ABOUT THE BOOK
For ages, writers and philosophers have sought to justify the inherent tragedy of death. Milton, the humanist poet, attempted to clarify the ways of a higher Being to His created subjects by proposing that there is a reason for evil: the transcendence of earthly temptation to an eternal relationship with the Godhead. In the everyday context, an oft-heard complaint, “Why do bad things happen to good people?” has its correspondence with another commonplace, “Everything happens for a reason.” With Milton, it boils down to the Paulinian “Fortunate Fall” (felix culpa), where one must lose to discover what winning is all about; otherwise, there would be no contrast and no progress.
Indeed, after the apple from the tree of knowledge is shared, the couple embark on a carnal relationship, which hints at Milton's misogynistic view of women as the less brainy and more lustful sex. However, the tree of knowledge intercedes on the couple’s behalf, and mankind’s as well, with its “second root,” (Christ), who “shall absolve them who renounce Their own both righteous and unrighteous deeds, and live in thee transplanted, and from thee Receive new life.” Christ, the son, is willing to undergo humiliation and self-abnegation since no man can generate deeds that will save him, and Christ imputes man with enough merits to gain ultimate salvation.
MEET THE AUTHOR
Paula is currently a professional writer for oDesk and other Web content providers, as well as the copy editor for Wine Business Monthly, an international industry magazine located in the Sonoma Valley Wine Country. Her portfolio is available here:
http://www.demandstudios.com/ContributorPromotion.mvc/EditPr
EXCERPT FROM THE BOOK
“Paradise Lost” was composed in unrhymed (blank) “English Heroic Verse,” and its structure is set up in interludes – invocations or proems. These prefatory statements, which give the history of the fall of mankind, appear in Books I, III, VII and IX and discuss the story’s genesis or evolution. The poem was originally conceived as a play, “Adam Unparadised,” and it would have begun with Satan’s soliloquy in Book IV. In these prefatory statements, Milton relates his proposition: to write about military prowess, similar to the theme in Edmund Spenser’s “Faery Queen.”

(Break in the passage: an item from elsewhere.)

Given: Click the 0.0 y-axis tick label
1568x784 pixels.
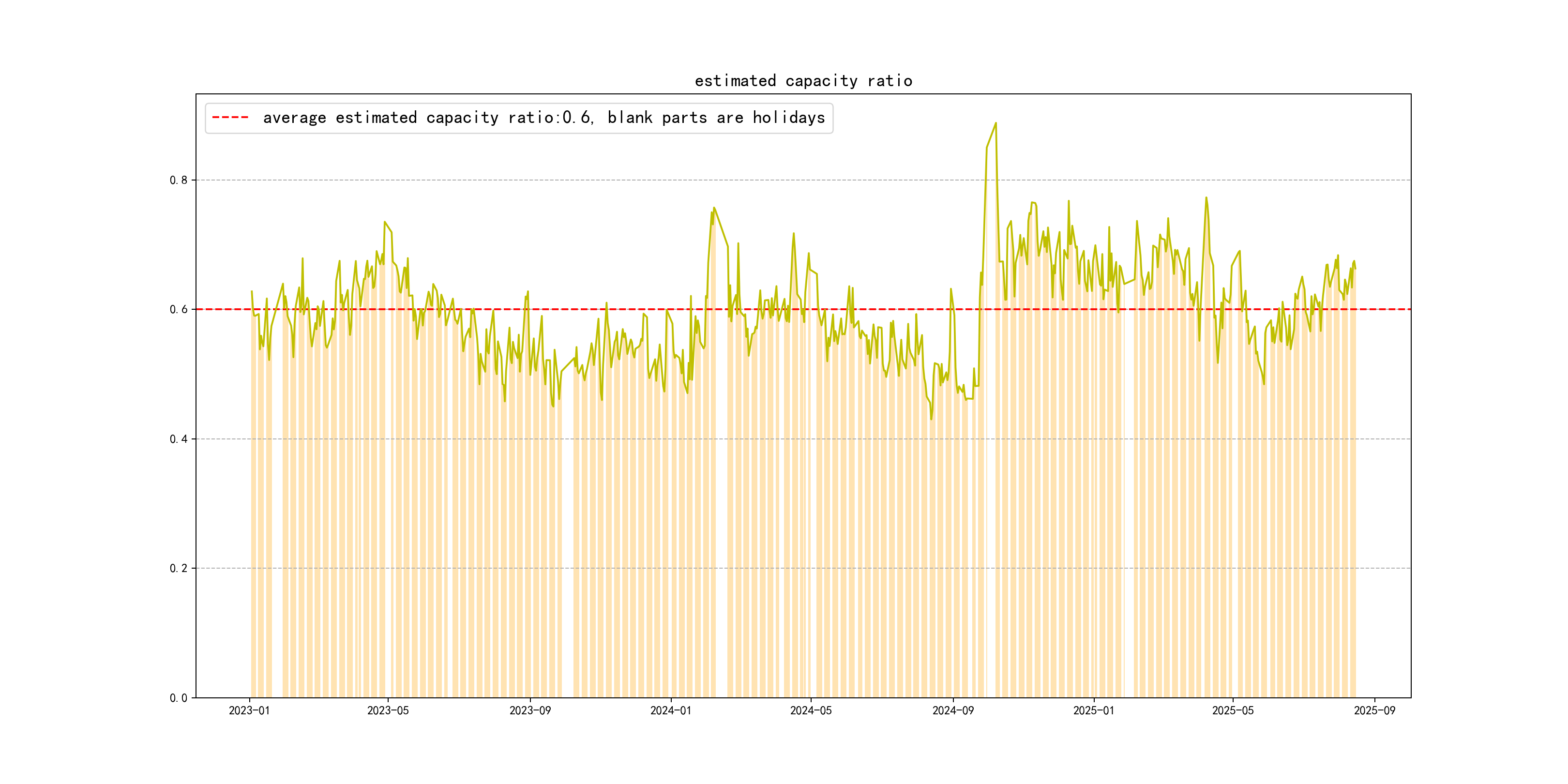Looking at the screenshot, I should click(179, 698).
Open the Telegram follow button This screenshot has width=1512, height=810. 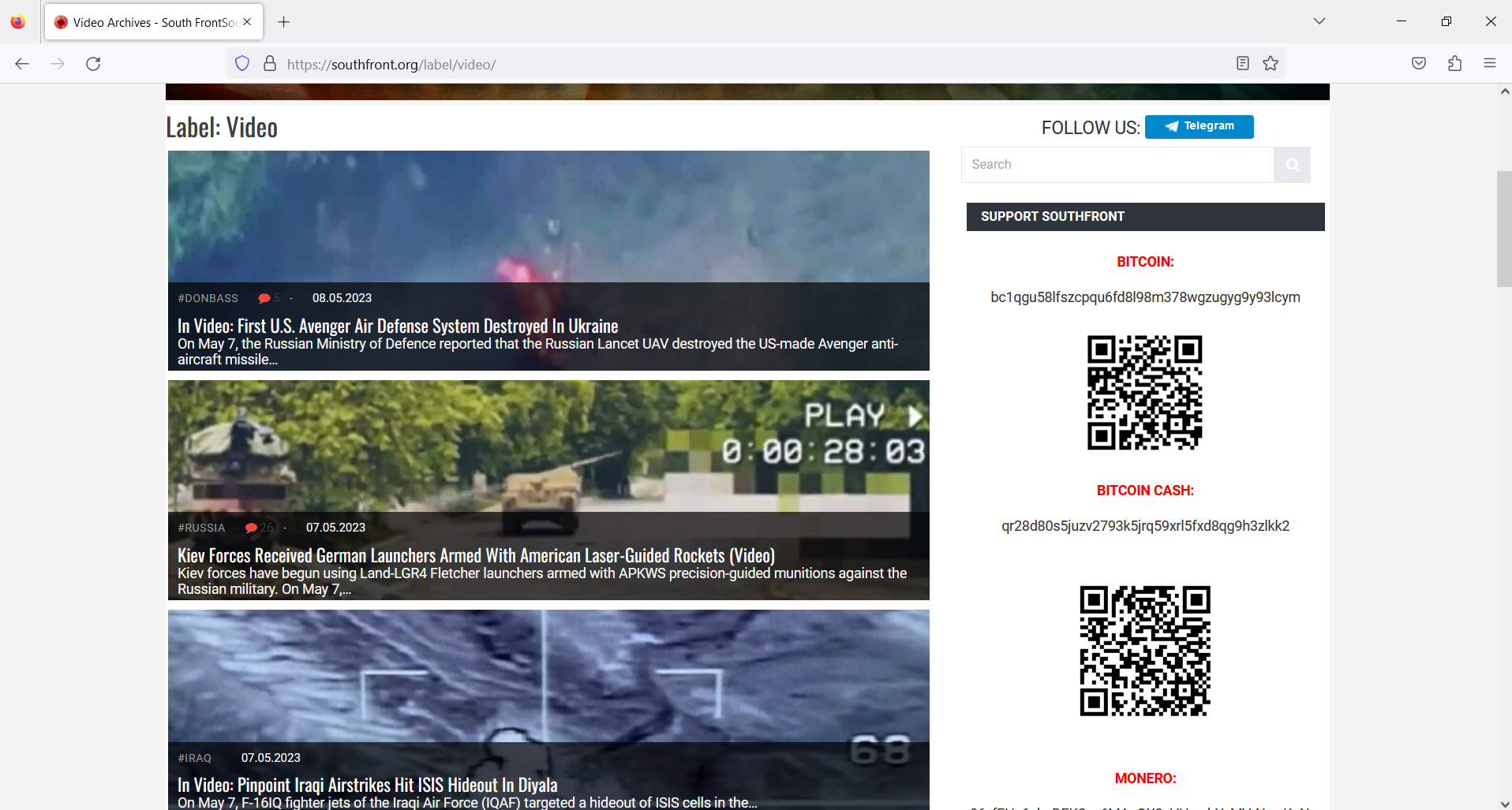tap(1199, 126)

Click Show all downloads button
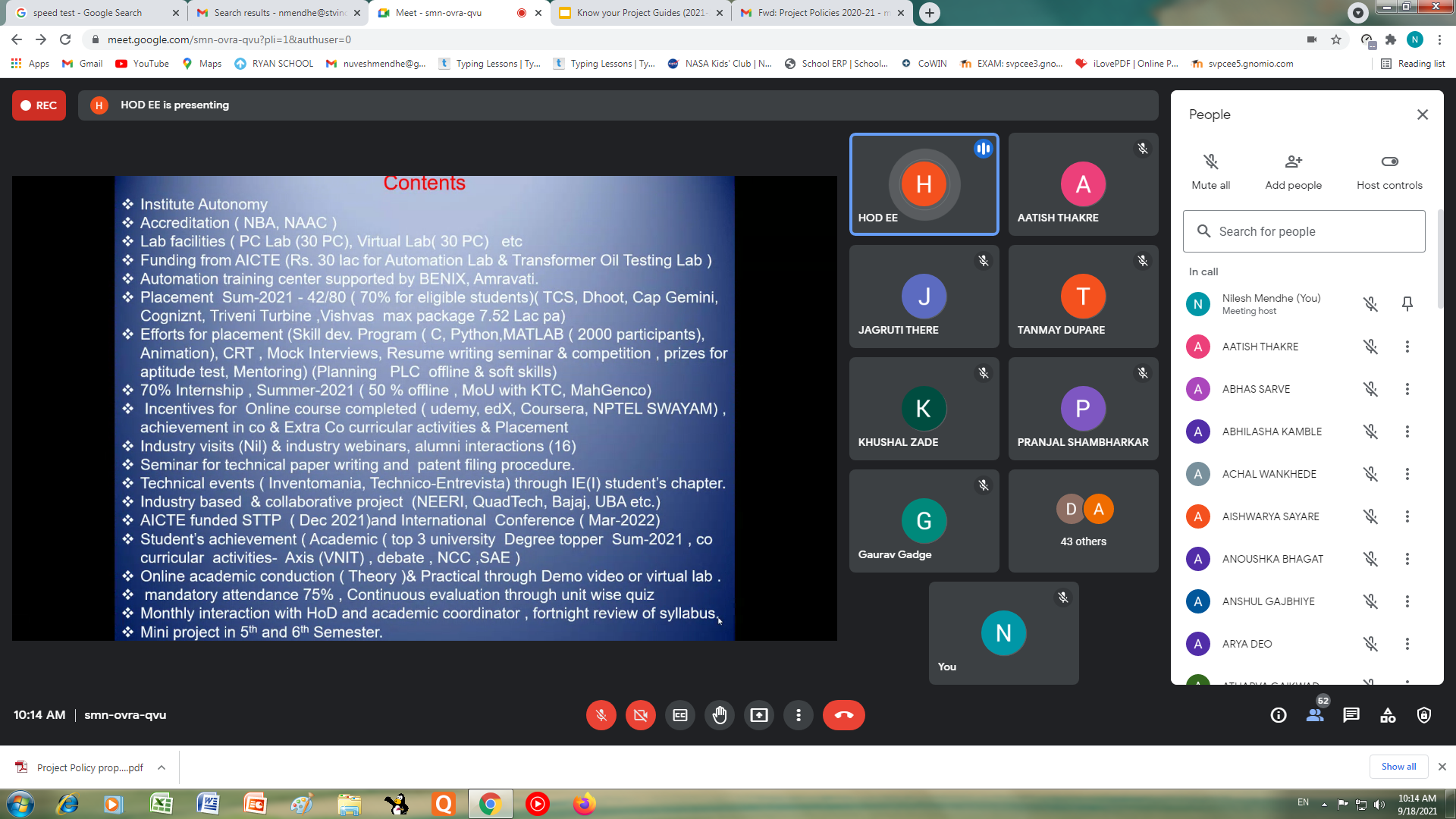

With his involvement in Cromwell’s regime, he redefined heroism through the character of Satan: martial valor and wiliness and, in doing so, debunks these traits. Satan refuses to accept that God is omnipotent since submission to God results in His deification. Satan’s primary argument to the first dwellers in the Garden of Eden is that God is tempting them with the tree of knowledge and its fruit, and by withholding this power, He is duplicitous. This is a striking example of syllogistic reasoning since Satan is the one actually doing the tempting but turns the argument upon itself.
The militaristic theme is most notable in Satan’s assembling his fallen angels into hierarchies yet allows them to plead their case regarding how to assail God in a democratic vein in Book II during “the great consult.” Since Satan realizes it’s a losing cause to do battle with God again, he advocates covert, as opposed to overt, war through the corruption of the newly-created beings on earth. The heavenly angels are also spoken of in martial terms, as “th’ Angelic Squadron bright” in Book IV. Milton’s anti-monarchical and anti-prelatical tendencies, from his Cromwell days, appear in Book V when Adam is described in his natural, naked state, upon meeting the angel Raphael, as “without more train Accompani’d than with his own complete Perfections, in himself was all his state.” Milton also exhibits his anti-Stewart sentiments in the angel Abdiel, “than whom none with more zeal ador’d The Deity, and divine commands obeyed,” who was the remnant of one who did not follow the other angels in their rebellion with God.